Hello people, thanks for the reactions!

I actually did not mean conservative in a strict political sense, and I am
a big fan of Reagle's book. It seems to me
that some people in the movement identify strongly with the (political)
term "progressive", and, depending on their personal
circumstances, that can be very understandable. The risk is that their
thinking about WP, WM and knowledge is very much
predetermined by these political views.

On the other hand, I see the risk that some other members of the movement
think that they - and the movement - are
automatically "modern" because they use wikis. With this attitude they may
not see much need for change.

Allow me some comments between the - very interesting - lines. See below

Kind regards
Ziko


Am Fr., 29. Mai 2020 um 09:43 Uhr schrieb Amir E. Aharoni <
amir.ahar...@mail.huji.ac.il>:

> Aspect1: Fact-checking, trust, and reliability
> In non-wiki encyclopedias the writers
> are selected by the publisher: the publisher trusts the writers, and the
> readers trust the publisher's brand.  [...] The Wikpiedia attitude
> to sources, known as "Verifiability" in the English Wikipedia, solidified
> around 2005. It makes a lot of sense for a wiki encyclopedia, and it is one
> of our cornerstones, at least in the larger languages. (The details of the
> policy in each language may be different, but the general idea is the same.
> If it's significantly different in your language, please tell me.)
>

Indeed, cornerstone is a great word here. We don't check the contributors
as persons,
therefore we have to externalize the truth-question. So what does a
co-contributor check when seeing
the edit of a contributor? Not whether the contributor has thematic or
scientific competences but only whether she
has "publishing" or wirting competences - meaning, whether she is capable
of selecting good literature, using it
and writing accordingly an unpersonal encyclopedic text.

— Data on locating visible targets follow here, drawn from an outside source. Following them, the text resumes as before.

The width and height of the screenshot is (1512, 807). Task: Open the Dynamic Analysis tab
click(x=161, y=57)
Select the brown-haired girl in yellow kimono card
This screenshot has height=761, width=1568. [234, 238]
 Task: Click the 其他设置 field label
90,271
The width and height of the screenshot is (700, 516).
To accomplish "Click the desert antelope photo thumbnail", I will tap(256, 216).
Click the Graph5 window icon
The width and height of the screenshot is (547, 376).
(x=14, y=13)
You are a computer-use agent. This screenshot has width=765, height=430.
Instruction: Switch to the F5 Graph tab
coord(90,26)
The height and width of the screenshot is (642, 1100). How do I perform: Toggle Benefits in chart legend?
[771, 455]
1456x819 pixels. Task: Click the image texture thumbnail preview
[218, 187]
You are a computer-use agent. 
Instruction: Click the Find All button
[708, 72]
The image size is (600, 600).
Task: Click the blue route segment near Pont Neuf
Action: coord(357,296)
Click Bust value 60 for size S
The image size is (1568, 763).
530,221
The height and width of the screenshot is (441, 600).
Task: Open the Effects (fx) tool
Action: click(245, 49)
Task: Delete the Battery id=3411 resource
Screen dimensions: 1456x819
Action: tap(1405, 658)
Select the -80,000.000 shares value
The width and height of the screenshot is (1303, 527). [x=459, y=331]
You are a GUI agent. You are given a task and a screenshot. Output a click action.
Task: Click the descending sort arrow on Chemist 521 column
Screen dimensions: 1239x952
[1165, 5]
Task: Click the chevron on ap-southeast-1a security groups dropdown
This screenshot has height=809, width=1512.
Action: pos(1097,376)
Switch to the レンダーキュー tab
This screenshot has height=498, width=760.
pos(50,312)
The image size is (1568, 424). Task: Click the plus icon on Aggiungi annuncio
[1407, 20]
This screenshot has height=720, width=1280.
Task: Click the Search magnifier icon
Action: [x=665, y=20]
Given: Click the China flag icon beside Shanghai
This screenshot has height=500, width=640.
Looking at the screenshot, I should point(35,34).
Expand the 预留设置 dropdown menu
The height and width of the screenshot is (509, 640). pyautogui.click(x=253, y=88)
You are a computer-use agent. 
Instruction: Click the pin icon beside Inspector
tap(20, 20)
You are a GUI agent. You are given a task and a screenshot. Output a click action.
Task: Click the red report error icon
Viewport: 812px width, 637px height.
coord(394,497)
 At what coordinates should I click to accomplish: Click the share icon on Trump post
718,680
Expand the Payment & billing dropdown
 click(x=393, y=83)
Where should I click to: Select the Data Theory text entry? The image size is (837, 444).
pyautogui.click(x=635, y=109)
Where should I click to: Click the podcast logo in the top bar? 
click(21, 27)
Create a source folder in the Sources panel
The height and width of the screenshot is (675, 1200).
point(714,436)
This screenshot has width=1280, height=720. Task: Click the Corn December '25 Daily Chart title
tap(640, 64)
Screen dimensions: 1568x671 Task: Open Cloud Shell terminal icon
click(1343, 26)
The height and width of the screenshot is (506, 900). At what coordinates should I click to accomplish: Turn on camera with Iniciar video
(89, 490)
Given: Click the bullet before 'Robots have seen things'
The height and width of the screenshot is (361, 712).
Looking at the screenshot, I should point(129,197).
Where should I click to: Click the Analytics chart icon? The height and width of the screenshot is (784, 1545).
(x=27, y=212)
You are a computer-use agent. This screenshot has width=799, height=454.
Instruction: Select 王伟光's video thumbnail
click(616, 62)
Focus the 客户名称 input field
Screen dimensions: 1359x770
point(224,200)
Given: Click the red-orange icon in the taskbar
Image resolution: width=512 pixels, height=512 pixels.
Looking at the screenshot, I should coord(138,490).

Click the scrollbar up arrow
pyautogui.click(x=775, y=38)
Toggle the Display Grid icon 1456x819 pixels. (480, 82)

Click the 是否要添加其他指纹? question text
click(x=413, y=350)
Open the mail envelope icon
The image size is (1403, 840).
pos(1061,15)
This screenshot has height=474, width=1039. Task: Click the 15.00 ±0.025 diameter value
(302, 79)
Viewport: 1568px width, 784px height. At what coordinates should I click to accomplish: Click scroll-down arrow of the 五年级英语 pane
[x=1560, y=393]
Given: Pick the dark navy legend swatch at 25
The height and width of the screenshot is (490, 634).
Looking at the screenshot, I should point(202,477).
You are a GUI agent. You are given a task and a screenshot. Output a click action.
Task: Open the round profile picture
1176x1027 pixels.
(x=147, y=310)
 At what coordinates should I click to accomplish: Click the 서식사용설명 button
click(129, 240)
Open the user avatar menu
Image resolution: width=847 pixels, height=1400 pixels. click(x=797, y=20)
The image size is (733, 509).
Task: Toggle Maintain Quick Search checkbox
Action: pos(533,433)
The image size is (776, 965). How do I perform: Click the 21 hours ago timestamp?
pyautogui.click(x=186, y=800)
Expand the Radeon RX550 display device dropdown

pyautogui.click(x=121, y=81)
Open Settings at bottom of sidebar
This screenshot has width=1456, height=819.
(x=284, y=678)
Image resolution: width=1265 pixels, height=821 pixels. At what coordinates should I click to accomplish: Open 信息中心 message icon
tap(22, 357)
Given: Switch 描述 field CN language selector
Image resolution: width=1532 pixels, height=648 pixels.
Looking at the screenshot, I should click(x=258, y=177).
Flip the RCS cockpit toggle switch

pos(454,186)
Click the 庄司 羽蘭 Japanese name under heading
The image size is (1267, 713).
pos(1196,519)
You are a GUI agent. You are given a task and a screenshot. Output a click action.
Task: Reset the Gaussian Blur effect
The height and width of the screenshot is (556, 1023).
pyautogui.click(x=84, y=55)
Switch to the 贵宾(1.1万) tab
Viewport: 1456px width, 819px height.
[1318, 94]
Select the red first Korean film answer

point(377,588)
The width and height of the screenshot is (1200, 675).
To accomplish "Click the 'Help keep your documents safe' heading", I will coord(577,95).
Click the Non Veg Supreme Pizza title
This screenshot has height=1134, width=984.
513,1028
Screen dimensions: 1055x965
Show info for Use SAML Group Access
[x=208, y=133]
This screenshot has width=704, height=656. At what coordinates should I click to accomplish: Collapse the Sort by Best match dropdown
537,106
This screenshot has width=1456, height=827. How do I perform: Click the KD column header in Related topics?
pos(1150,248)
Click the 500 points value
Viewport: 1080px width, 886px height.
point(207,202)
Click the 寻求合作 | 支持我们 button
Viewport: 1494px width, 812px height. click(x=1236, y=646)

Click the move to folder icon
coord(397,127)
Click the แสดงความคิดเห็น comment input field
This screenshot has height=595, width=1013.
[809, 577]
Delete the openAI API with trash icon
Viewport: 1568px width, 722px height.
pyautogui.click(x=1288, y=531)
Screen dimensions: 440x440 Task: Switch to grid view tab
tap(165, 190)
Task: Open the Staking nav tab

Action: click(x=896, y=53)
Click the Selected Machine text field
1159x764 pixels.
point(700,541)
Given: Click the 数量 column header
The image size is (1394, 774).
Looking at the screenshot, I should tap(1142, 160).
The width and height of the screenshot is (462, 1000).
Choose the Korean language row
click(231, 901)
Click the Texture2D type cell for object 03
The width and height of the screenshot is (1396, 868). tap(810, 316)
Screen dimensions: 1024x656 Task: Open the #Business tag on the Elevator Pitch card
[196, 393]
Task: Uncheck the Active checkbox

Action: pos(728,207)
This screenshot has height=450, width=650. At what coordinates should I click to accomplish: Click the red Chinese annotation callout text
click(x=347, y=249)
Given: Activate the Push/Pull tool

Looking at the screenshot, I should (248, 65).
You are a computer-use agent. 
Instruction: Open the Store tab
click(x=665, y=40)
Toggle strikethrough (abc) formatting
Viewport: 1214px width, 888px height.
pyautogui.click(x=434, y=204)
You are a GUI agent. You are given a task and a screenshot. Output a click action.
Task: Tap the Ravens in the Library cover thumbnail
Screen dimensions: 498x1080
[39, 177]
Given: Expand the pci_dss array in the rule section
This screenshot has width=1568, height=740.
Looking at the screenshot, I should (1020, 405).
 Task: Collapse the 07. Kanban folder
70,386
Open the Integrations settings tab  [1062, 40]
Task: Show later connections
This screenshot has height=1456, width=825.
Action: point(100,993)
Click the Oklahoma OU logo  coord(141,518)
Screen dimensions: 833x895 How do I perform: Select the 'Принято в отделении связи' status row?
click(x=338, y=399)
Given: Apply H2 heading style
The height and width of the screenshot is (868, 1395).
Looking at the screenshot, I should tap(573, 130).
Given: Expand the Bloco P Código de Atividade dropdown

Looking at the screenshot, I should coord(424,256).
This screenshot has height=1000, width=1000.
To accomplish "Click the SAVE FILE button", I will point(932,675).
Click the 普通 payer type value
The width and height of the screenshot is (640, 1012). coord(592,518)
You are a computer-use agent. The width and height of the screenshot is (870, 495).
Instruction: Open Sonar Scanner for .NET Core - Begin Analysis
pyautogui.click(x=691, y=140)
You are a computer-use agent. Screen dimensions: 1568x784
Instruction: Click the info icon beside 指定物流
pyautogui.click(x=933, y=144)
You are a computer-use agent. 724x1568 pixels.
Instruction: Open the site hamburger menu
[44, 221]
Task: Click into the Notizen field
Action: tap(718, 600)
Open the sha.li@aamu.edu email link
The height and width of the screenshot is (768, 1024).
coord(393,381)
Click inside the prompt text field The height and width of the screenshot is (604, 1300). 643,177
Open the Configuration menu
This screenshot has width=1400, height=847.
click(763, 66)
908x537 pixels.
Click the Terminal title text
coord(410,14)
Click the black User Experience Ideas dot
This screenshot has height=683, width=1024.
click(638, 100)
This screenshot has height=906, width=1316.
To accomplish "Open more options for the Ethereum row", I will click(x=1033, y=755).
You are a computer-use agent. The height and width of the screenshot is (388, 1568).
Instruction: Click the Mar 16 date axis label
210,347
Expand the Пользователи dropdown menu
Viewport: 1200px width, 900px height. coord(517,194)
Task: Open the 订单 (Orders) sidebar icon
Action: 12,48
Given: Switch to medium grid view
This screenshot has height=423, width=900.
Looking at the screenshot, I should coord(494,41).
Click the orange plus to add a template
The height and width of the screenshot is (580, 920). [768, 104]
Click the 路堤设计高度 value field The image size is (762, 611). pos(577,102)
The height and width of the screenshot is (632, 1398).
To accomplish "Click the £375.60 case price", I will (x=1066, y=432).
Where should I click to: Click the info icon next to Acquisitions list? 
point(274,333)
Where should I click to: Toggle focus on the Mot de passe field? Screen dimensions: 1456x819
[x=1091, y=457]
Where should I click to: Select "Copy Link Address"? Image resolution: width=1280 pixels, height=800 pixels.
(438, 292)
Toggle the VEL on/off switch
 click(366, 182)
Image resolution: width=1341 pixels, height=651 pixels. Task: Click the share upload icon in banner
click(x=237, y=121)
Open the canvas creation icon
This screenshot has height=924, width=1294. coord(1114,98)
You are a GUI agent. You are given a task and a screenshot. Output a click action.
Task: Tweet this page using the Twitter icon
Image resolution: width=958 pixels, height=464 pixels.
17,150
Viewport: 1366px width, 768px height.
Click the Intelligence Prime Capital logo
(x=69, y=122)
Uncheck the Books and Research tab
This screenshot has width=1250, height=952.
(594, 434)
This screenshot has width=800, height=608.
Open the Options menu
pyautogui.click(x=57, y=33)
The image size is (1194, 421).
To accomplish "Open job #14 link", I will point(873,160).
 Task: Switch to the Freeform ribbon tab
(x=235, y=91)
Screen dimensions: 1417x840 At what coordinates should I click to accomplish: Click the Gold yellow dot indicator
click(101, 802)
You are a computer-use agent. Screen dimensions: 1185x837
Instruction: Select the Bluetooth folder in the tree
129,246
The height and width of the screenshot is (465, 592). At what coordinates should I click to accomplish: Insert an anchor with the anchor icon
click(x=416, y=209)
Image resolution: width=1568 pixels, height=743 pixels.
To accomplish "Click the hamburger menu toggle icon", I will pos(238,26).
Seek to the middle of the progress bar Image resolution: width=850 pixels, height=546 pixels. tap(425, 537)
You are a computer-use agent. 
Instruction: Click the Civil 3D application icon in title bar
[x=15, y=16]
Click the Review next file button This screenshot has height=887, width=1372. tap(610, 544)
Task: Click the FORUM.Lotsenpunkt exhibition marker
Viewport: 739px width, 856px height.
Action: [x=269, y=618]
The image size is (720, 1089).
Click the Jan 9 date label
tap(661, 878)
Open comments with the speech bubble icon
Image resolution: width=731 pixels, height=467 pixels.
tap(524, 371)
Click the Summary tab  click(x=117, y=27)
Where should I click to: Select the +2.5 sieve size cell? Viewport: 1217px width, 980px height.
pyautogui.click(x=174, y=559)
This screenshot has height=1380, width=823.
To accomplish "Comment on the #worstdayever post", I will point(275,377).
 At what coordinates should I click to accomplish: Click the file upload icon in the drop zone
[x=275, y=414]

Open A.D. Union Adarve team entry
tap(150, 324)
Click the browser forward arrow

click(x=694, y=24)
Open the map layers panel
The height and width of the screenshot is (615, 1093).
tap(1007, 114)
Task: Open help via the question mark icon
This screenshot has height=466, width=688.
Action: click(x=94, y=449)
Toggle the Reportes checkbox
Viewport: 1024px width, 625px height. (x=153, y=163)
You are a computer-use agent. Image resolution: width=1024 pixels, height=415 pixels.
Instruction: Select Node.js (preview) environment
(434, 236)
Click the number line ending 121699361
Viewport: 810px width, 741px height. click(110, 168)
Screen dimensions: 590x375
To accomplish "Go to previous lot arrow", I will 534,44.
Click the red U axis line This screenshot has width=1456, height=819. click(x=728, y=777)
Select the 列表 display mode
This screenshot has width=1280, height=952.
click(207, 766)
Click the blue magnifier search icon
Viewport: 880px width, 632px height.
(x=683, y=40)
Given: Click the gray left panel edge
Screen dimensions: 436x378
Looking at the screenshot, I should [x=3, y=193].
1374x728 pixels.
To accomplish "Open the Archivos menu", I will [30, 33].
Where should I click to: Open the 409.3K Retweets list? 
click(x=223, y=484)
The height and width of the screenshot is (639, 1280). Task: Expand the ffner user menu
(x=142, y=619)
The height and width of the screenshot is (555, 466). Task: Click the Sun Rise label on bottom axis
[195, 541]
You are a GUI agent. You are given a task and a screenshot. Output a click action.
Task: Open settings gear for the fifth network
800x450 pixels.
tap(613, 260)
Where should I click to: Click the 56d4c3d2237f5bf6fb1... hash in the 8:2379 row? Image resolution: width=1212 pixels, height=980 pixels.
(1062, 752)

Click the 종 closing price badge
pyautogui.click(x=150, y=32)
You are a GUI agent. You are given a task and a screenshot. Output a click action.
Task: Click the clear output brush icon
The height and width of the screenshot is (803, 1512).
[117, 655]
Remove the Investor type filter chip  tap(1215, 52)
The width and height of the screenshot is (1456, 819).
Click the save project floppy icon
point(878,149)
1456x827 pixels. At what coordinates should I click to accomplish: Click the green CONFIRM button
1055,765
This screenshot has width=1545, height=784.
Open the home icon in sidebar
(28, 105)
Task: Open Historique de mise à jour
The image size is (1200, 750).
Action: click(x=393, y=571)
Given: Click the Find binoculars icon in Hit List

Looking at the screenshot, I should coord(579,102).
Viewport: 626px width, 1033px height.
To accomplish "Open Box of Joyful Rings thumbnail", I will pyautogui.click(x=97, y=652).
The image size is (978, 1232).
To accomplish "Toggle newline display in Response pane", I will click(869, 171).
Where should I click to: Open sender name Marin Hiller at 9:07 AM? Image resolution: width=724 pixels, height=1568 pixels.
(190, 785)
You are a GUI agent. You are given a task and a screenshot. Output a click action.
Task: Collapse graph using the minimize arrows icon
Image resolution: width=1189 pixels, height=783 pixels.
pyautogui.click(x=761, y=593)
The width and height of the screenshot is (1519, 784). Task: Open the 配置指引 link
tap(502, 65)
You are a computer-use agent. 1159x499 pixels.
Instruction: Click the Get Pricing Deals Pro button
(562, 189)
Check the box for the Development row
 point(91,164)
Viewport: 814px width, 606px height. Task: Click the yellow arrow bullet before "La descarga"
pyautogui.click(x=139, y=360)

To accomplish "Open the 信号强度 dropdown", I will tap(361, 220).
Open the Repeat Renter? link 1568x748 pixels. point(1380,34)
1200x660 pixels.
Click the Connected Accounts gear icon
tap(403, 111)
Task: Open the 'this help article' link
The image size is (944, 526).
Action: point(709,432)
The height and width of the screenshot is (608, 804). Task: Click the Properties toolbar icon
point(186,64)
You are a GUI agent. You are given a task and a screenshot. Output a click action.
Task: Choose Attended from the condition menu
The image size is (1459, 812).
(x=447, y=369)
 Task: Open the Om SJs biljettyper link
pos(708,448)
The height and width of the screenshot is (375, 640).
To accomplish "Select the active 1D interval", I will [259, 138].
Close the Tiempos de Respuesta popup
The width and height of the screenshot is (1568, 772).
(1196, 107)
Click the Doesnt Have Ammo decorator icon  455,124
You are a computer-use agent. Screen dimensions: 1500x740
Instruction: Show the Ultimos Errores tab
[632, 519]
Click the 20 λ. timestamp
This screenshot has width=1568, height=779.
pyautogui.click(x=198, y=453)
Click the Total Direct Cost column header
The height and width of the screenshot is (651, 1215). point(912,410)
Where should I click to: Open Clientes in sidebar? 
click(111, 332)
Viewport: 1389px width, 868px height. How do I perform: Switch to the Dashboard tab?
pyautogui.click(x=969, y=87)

Within the wiki, it would be difficult to check whether she has scientific
competences. But it is possible to
check within the wiki whether she has writing competences, because we see
these writing competences in her previous
edits. So in Wikipedia, it works that we only care for the "wiki identity"
and "wiki status" of a contributor.

By the way, it would be an interesting research question: are there
Wikipedias that significantly differ from this cornerstone
(and other cornerstones)? In my own comparison between WP in EN, DE, NL, AF
and FY I did not find such a difference.


no access to academic publishing? Some people propose relaxing the demand
> for external reliable source for such topics, and while I'm totally on
> board with the social justice aspect of this attitude, it doesn't suggest a
> solution to the trust problem: some people will use it to enrich Wikipedia
> with information that can't be found elsewhere, but some people may abuse
> it to add made up stuff.
>

Yes, indeed. My thought was: if we allow sources of probably lesser
quality, e.g.
"grey literature" for marginalized people as an article topic, what would
that mean? That we
find it okay that a Wikipedia article about a woman is less reliable than
an article about a man?



> I have a proposed solution for this problem, and although some people would
> disagree, I call it conservative: Keep the demand for verifiability, and
> help people who have been historically disadvantaged get access to trusted
> academic institutions and conduct and publish their research outside of
> Wikipedia first.
>

Interesting. Some might ask whether this is a task of the Wikimedia
movement. (It all would depend on suitable partners and what the
role of the movement would be.)

If we see there a tunnel like this: reality - primary sources - secondary
sources - tertiary sources, then the
solution would not be at the final stage (tertiary source = Wikipedia and
its rules), but earlier, at the stage secondary sources
where there is a social filter.



> Aspect 2: Technology
> reasonably modern design principles and implementations. We are outdated in
> some ways: [...] We shouldn't be *too* progressive, though [...]
>
Talk pages are a particularly curious kind of disaster. Many Wikipedians
> tend to be very conservative about them and don't want any technology
> changes in them, but talk pages are not a continuation of any previous
> tradition of encyclopedic writing or of Internet culture—they are
> Wikipedia's own invention.


Good point, Amir. This is a dimension I have not looked at very thoroughly
in my research.
It blends in with the general question how software is interconnected to
content and to
the behaviour of the contributors. Maybe the current state of the software
used has for
some Wikipedians the function of a cultural marker or element of
self-identity.


> Aspect 3: Presentation style

[...]

> Like the bold font, it is also a typographic tradition. It
> has gotten out of hand in Wikipedia thanks to otherwise good things like
> the diversity of writers and the availability of fonts for various
> languages. Should we just kill it? Probably not, because this tradition is
> also mostly good, but we should move the excessively long stuff from
> parentheses to footnotes or infoboxes.
>

Good observations - I remember indeed that there were some statements in the
"strategy recommendations" that were a good starting point for discussion,
but no
conclusion on which we can build a strategy. Like the statement that "young
people
don't read anymore". Written text has always have and will always have
certain advantages
(and disadvantages) in comparison to non-text.